In the long run, we're all dead. John Maynard Keynes
by Jerome a Paris (etg@eurotrib.com) on Tue Mar 27th, 2007 at 04:53:53 AM EST
[ Parent ]
the Wilshire index is still over $14.4 trillion


their site shows about 14.45 Trillion as of today.

by HiD on Wed Mar 28th, 2007 at 04:14:14 AM EST
[ Parent ]
where were you in 1987?  Or in 2000-2002 when the Dow dropped from 11,500 ish to 7500 ish.  The S&P is flat from 2000 to now.  1500-->800--->1450.  

I think the main reasons the markets have done so well the last 15 years are

  1. peace dividend.  we stopped wasting so much energy on miltary gee gaws (for a while) and fear abated.

  2. China/India among others finding a way to get hundreds of millions of people doing more than scratching a living out of the soil making a dollar a day.  

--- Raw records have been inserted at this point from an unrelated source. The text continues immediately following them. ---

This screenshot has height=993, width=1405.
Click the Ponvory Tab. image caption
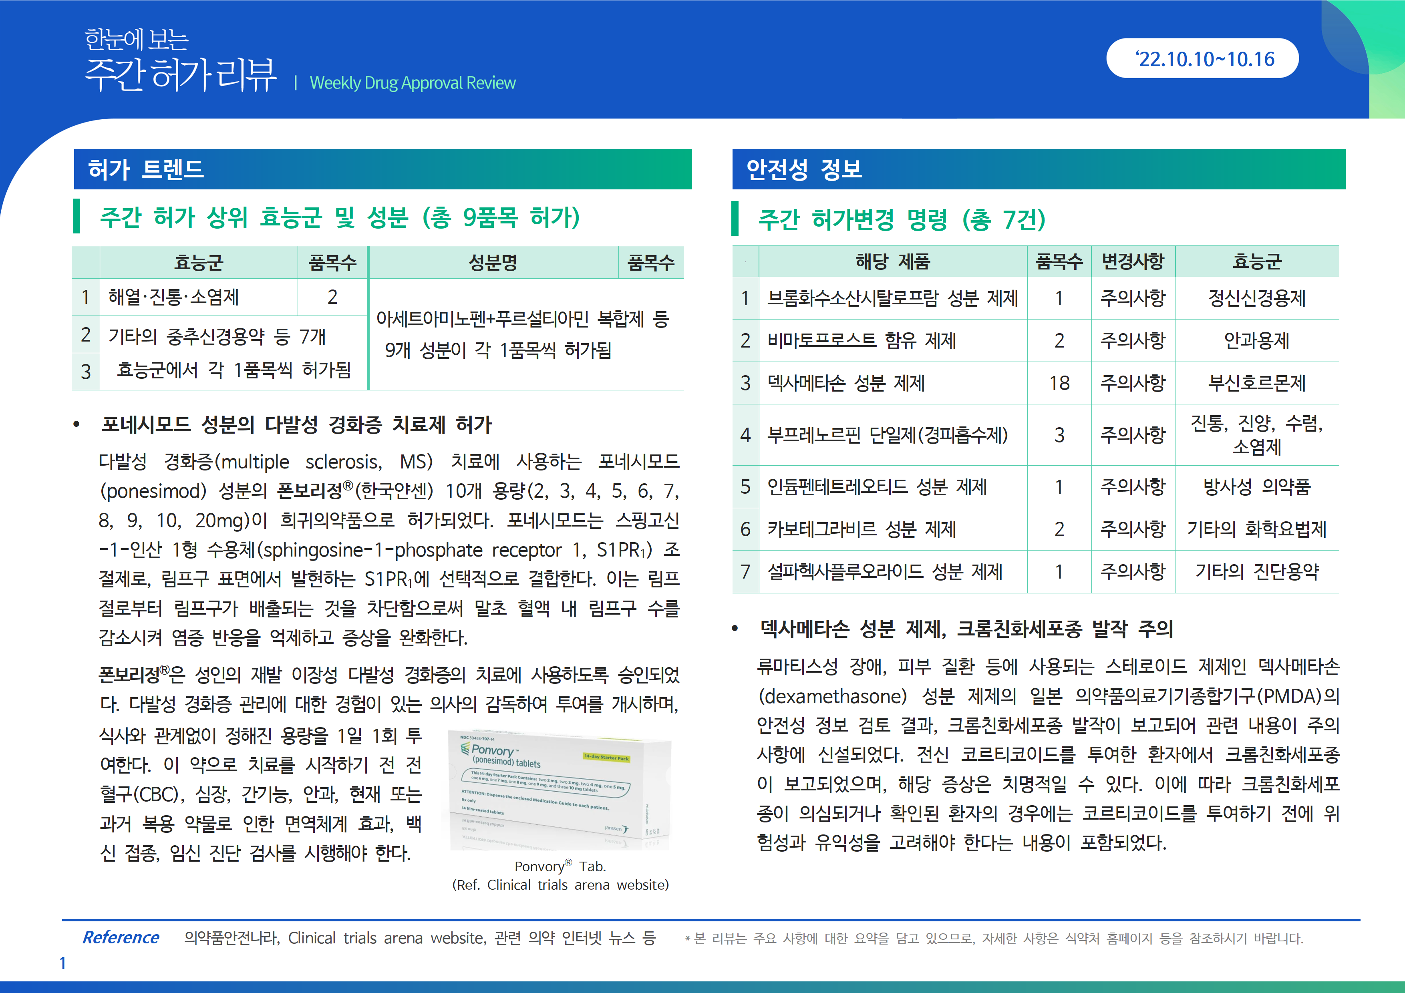(560, 866)
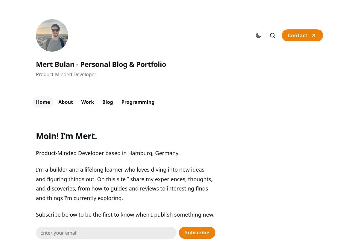Toggle dark mode with the moon icon
This screenshot has height=240, width=359.
pos(258,35)
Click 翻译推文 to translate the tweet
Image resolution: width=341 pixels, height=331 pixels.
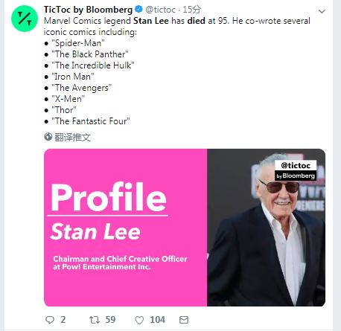coord(72,137)
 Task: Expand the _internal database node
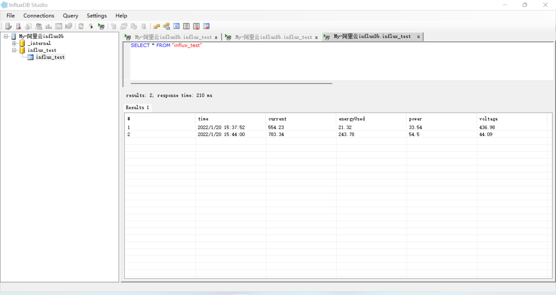[14, 43]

  3. General increases in productivity.

the benefits have not been shared fairly though.
by HiD on Tue Mar 27th, 2007 at 05:37:27 AM EST
[ Parent ]
I think it's impossible to talk about the markets' collective performance over the last fifteen years without getting into the Internet, which is sort of inherent to your productivity reference.  That's a benefit we still haven't fully enjoyed yet.  I've read in many places that Europe, for example, should see very strong productivity growth sometime in the next couple of years, as European businesses integrate it more into their business models.  That would seem to make sense, looking at the Internet's behavior in households.  (Americans originally were far more likely to be online than Britons, for example, but this is changing rapidly when we look to broadband.)

One major reason for why Wal-Mart has smashed companies like Sears and K-Mart into dust, aside from the utter incompetence of companies like K-Mart and the fact that the game has long passed Sears by, has been its strong integration of technologies to measure and control its inventory.  Wal-Mart has enjoyed, I believe, stunning productivity growth relative to its major competitors.  CostCo -- WallieWorld's big competitor in the Buy In Bulk market -- has, as well, if I'm not mistaken.

So there are very good reasons for the markets' solid gains.  Some of it was the result of too much hype, of course, back in the 1990s.  And, no doubt, that will happen again, because that's simply a fact of life in the stock market.  But, on the whole, I think the trend makes sense.  The primary role of Iraq has been to spook investors, who really and truly hate that sort of uncertainty, especially in a region as dangerous -- and, for now, as economically important -- as the Middle East.

Be nice to America. Or we'll bring democracy to your country.